Passage to read:
--

It’s going to be a great day when a woman joining an NBA team in a front office or advisory role won’t be major news.
That day is coming soon as teams embrace women and their basketball knowledge to help set the path for their organizations.
The latest club to add a female to its front office staff is the Indiana Pacers, who hired Kelly Krauskopf as an assistant general manager after she served as GM of the WNBA’s Indiana Fever for 17 years.
Krauskopf joins WNBA standout players Lindsey Harding, Sue Bird, Kristi Toliver, and Becky Hammon in joining NBA staffs the past few years, a refreshing sight.
“Kelly has played the game, worked in the WNBA league office, helped build and run the Fever franchise from its beginning, and eventually built a championship team,” Pacers president of basketball operations Kevin Pritchard said.
“She is very well respected in all basketball circles and she has great knowledge of our entire operation, so when we looked at this position, it made complete sense to just look in our own building. We think she will be a great asset to myself, general manager Chad Buchanan, and senior vice president of basketball operations Peter Dinwiddie as we pursue our goal of building a winning team for our state and our city.”
During the Mavericks’ sexual harassment controversy that resulted in team owner Mark Cuban being fined $10 million for his lack of organizational control, NBA commissioner Adam Silver strongly suggested teams begin hiring women for front office positions.
The Spurs made the unprecedented move of hiring Hammon as an assistant coach, and in coming years she could emerge as a candidate for a head coaching job.

--

Raw data:
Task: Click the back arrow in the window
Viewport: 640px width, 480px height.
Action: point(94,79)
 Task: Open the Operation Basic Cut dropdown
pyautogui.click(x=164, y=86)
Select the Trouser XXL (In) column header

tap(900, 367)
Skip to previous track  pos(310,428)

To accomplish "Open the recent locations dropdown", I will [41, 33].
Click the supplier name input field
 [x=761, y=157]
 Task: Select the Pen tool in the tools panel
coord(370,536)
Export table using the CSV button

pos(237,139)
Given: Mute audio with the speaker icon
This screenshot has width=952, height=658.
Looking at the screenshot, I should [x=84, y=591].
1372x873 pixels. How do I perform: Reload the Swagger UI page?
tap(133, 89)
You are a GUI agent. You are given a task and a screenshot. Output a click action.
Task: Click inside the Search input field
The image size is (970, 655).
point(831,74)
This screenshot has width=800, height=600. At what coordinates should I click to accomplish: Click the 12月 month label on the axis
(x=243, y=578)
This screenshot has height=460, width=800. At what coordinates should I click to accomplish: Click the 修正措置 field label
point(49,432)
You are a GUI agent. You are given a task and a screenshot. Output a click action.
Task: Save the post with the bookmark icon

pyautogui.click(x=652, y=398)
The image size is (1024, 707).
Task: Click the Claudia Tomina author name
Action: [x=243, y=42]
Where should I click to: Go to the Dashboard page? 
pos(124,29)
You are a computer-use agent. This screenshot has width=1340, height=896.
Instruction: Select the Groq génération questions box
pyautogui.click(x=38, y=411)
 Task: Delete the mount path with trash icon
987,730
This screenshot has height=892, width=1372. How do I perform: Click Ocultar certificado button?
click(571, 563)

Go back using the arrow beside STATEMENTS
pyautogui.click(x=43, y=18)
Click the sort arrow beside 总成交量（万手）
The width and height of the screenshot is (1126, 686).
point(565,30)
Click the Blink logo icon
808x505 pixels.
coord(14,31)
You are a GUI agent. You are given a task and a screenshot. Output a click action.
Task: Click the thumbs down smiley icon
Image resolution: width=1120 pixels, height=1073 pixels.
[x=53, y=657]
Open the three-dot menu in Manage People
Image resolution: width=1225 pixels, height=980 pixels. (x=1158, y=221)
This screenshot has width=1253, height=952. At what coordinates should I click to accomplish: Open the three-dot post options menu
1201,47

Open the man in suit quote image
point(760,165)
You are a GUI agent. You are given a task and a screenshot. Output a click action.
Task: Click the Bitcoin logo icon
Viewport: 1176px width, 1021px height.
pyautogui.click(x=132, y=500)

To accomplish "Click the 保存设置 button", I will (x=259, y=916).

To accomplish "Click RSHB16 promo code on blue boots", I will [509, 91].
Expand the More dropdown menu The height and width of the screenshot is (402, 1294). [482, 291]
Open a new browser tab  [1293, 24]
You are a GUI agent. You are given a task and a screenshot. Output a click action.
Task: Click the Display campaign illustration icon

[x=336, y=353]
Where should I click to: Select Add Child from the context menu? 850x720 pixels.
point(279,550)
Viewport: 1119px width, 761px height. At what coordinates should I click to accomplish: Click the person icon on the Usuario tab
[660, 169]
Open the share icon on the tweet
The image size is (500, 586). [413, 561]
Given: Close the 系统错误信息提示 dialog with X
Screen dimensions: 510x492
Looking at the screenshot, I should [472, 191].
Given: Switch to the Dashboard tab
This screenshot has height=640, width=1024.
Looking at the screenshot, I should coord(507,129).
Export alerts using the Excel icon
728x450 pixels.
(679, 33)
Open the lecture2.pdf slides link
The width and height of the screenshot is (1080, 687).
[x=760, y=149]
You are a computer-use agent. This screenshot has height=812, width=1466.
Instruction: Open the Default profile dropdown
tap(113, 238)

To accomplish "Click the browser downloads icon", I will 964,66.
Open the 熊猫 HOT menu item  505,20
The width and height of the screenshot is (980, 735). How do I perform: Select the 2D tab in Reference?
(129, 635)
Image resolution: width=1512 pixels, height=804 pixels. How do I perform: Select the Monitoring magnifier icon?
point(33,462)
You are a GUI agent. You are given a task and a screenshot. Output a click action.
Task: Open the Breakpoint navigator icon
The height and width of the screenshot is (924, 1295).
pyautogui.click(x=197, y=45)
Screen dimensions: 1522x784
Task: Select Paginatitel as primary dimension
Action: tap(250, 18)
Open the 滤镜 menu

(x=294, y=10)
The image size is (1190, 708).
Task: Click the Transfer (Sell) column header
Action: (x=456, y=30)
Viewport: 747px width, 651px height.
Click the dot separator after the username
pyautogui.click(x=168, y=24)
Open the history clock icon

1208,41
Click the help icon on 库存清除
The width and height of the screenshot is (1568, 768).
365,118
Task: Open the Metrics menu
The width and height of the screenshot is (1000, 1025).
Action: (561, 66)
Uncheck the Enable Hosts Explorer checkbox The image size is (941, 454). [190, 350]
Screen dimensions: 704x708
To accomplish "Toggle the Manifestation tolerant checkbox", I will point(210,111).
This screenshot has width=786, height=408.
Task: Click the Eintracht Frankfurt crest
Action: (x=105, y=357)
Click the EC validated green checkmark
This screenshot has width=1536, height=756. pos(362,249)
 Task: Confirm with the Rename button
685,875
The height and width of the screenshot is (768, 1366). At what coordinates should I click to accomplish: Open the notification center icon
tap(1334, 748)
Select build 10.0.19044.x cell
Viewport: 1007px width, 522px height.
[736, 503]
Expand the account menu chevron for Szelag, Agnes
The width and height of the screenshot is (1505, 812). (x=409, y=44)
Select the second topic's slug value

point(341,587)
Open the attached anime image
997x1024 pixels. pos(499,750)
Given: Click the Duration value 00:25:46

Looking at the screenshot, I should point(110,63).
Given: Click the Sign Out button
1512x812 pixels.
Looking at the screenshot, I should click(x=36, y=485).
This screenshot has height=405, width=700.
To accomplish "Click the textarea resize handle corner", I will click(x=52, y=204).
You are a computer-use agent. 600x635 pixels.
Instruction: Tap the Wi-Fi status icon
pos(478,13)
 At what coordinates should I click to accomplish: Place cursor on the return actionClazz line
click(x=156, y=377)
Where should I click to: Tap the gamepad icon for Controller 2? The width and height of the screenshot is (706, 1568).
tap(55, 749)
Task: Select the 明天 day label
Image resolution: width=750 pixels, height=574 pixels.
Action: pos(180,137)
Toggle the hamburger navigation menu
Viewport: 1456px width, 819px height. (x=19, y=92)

--

What to work on:
• A. Decide whether each statement agrees with the Krauskopf article above, answering yes or no and quoting the words of the article that settle it: (i) Krauskopf was GM of the Indiana Fever for 17 years; (ii) Mark Cuban was fined $5 million; (iii) the Spurs hired Hammon as a head coach.
• B. Please print the part of the Krauskopf article starting at "Krauskopf joins WNBA" and ending at "a refreshing sight.".
• C. Summarize the Krauskopf article in two sentences.

Task answers:
• A.
(i) Yes: "after she served as GM of the WNBA’s Indiana Fever for 17 years."
(ii) No: "team owner Mark Cuban being fined $10 million for his lack of organizational control."
(iii) No: "The Spurs made the unprecedented move of hiring Hammon as an assistant coach."

• B.
Krauskopf joins WNBA standout players Lindsey Harding, Sue Bird, Kristi Toliver, and Becky Hammon in joining NBA staffs the past few years, a refreshing sight.

• C. The Indiana Pacers hired Kelly Krauskopf as an assistant general manager after she spent 17 years as GM of the WNBA's Indiana Fever. She joins Lindsey Harding, Sue Bird, Kristi Toliver, and Becky Hammon, who have joined NBA staffs over the past few years, and NBA commissioner Adam Silver has strongly suggested that teams hire women for front office positions.